Without omitting anything, write out the listing below precisely.
Task inputs START
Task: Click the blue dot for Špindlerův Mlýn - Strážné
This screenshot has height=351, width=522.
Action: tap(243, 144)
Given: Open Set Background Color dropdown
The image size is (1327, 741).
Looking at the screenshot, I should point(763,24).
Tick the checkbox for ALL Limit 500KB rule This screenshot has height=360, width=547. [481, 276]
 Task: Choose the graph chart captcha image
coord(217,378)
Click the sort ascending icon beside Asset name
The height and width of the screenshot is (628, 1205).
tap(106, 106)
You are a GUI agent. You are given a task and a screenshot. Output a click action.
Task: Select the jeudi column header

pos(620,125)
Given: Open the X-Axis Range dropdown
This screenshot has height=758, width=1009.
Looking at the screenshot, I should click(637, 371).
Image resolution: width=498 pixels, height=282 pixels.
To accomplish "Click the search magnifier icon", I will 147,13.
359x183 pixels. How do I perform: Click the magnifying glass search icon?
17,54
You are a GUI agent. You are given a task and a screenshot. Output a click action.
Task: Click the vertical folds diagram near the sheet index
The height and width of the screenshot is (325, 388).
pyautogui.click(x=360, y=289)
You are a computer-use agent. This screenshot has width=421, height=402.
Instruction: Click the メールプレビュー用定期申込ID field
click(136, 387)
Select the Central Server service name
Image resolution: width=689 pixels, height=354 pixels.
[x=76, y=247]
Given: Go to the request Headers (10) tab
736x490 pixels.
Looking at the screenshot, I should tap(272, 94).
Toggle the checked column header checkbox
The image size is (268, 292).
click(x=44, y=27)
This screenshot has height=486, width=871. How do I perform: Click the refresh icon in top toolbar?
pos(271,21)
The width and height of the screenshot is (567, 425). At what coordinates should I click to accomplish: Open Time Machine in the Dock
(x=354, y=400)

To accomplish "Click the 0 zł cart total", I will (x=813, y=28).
Task inputs END
## Reply to the exercise:
Task: Click the blue dot for Špindlerův Mlýn - Strážné
This screenshot has height=351, width=522.
Action: tap(243, 144)
Given: Open Set Background Color dropdown
The image size is (1327, 741).
Looking at the screenshot, I should point(763,24).
Tick the checkbox for ALL Limit 500KB rule This screenshot has height=360, width=547. [481, 276]
 Task: Choose the graph chart captcha image
coord(217,378)
Click the sort ascending icon beside Asset name
The height and width of the screenshot is (628, 1205).
tap(106, 106)
You are a GUI agent. You are given a task and a screenshot. Output a click action.
Task: Select the jeudi column header

pos(620,125)
Given: Open the X-Axis Range dropdown
This screenshot has height=758, width=1009.
Looking at the screenshot, I should click(637, 371).
Image resolution: width=498 pixels, height=282 pixels.
To accomplish "Click the search magnifier icon", I will 147,13.
359x183 pixels. How do I perform: Click the magnifying glass search icon?
17,54
You are a GUI agent. You are given a task and a screenshot. Output a click action.
Task: Click the vertical folds diagram near the sheet index
The height and width of the screenshot is (325, 388).
pyautogui.click(x=360, y=289)
You are a computer-use agent. This screenshot has width=421, height=402.
Instruction: Click the メールプレビュー用定期申込ID field
click(136, 387)
Select the Central Server service name
Image resolution: width=689 pixels, height=354 pixels.
[x=76, y=247]
Given: Go to the request Headers (10) tab
736x490 pixels.
Looking at the screenshot, I should tap(272, 94).
Toggle the checked column header checkbox
The image size is (268, 292).
click(x=44, y=27)
This screenshot has height=486, width=871. How do I perform: Click the refresh icon in top toolbar?
pos(271,21)
The width and height of the screenshot is (567, 425). At what coordinates should I click to accomplish: Open Time Machine in the Dock
(x=354, y=400)

To accomplish "Click the 0 zł cart total", I will (x=813, y=28).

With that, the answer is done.